Preliminary results of a VAC revision released this week increased the total number of people in need to at least 1.7 million because of the rocketing maize prices.

Agricultural surpluses

Zambia was one of the region’s success stories, managing to recover from the drought in 2001/2002 when 3 million people needed assistance, to producing agricultural surpluses in the last two years.

WFP spent more than US$30 million on food purchases in Zambia during these years for assistance elsewhere in the region.

HIV/AIDS rates

The current crisis is further exacerbated by high HIV/AIDS prevalence rates with one in five Zambians infected by the virus.

Life expectancy has fallen to a mere 37 years while agricultural production at household level has been crippled because people are either too sick to work or families are forced to spend meagre assets on medicines and funerals rather than seeds and fertiliser.

Nightclubs

District Councillors report that young girls from the villages are increasingly being found in nightclubs, selling themselves for sex to earn cash to buy food.

Household size has also grown significantly in recent years as the virus takes its toll on family units. There are now more than 1.5 million orphans in Zambia, many of whom have been absorbed by relatives, placing an ever greater burden on limited resources.
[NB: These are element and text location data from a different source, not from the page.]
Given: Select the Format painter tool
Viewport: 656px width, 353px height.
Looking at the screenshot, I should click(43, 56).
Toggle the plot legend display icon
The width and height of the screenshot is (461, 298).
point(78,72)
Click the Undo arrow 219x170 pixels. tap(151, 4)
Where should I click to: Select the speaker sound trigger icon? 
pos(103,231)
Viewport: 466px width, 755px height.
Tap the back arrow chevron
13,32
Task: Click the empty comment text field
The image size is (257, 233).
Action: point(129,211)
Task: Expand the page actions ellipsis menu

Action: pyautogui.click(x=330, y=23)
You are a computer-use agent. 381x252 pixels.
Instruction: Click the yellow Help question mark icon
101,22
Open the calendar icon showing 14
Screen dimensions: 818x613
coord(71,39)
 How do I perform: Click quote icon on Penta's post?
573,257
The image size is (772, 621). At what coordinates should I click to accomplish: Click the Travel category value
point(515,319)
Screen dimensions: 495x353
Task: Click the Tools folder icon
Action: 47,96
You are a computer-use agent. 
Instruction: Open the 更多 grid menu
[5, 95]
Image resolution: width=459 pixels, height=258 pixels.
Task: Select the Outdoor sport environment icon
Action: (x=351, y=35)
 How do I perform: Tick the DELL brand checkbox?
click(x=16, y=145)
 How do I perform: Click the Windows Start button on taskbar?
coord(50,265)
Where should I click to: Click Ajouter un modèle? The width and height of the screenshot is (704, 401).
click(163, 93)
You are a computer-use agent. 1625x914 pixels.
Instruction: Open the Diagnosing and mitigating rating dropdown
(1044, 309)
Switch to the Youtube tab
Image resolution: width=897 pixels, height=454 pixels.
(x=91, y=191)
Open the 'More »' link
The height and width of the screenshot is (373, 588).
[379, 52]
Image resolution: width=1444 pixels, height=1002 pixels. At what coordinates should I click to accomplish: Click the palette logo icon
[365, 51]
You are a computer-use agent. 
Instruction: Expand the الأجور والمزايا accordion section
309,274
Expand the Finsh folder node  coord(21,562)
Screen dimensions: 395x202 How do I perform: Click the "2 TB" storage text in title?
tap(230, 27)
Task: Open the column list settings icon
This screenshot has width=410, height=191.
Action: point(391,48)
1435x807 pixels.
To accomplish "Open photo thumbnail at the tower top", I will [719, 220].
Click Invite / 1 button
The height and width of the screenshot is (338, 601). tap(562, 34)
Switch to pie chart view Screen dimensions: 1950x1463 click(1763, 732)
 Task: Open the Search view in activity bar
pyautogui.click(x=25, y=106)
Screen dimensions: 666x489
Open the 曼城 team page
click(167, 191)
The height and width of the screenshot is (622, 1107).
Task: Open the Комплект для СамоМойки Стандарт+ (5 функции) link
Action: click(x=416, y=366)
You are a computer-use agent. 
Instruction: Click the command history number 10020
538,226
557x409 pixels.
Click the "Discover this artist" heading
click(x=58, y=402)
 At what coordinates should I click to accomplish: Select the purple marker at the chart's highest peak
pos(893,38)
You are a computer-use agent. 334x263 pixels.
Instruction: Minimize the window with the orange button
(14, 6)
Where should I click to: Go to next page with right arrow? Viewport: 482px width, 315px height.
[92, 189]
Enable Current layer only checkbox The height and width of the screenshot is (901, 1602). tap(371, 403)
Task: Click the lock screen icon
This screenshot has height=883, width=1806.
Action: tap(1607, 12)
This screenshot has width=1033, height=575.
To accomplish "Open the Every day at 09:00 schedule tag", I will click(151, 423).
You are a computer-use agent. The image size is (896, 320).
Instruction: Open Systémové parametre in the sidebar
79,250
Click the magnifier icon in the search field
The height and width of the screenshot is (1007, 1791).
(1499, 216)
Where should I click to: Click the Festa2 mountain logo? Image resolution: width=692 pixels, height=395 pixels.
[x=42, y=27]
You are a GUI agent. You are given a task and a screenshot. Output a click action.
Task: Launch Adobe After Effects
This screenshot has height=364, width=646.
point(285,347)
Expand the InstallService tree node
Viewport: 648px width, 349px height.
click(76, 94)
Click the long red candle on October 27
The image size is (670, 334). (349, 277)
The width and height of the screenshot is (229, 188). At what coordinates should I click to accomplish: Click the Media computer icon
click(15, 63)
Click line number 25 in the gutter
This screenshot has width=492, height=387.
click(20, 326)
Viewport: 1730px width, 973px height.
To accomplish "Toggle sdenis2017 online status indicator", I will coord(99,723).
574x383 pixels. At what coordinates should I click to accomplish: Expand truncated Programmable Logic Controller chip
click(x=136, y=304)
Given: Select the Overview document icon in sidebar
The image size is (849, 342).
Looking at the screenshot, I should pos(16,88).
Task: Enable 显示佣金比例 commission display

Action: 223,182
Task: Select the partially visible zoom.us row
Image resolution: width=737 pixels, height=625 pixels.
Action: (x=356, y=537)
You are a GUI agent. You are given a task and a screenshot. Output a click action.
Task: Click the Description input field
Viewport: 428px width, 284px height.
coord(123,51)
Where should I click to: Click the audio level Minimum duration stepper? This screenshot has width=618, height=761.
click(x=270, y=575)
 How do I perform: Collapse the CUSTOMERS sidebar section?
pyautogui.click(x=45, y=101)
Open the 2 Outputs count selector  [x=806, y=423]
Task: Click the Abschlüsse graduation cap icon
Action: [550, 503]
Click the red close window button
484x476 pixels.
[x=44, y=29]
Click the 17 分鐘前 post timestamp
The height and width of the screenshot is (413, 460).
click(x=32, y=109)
Water levels at record lows

We have a limited amount of time to buy food in the region and get it to the hungriest before the harshest months of the lean season. The time to act is now

David Stevenson, WFP Zambia Country Director

Water levels in Southern Province are at near record lows. Families in some areas are walking up to 15 kilometres each day to collect water.

According to district officials in the province, more than 70 percent of bore holes and wells have dried up and rivers like the Kafue have dropped to their lowest level in nearly 12 years.

With the rainy season fast approaching, many people hope that there will be sufficient rainfall to plant crops and also to refill the water table.

Seeds and fertiliser

However, the scarcity of seeds and fertiliser, which are critical for the next harvest, remains one of the greatest concerns for most people across Southern Province. Most subsistence farmers cannot afford the little that is available.

The shortages of food, seeds and fertiliser have been exacerbated by fuel shortages, which have plagued Zambia for the last few months and helped push prices of all commodities much higher than usual for this time of year.

Limited time

“Villages are on the brink of widespread starvation - there is no maize, wild foods are exhausted, and there’s very little food aid on the way for the next six months unless the international community steps in now with cash to stave off a humanitarian catastrophe,” Stevenson said.

“We have a limited amount of time to buy food in the region and get it to the hungriest before the harshest months of the lean season. The time to act is now.”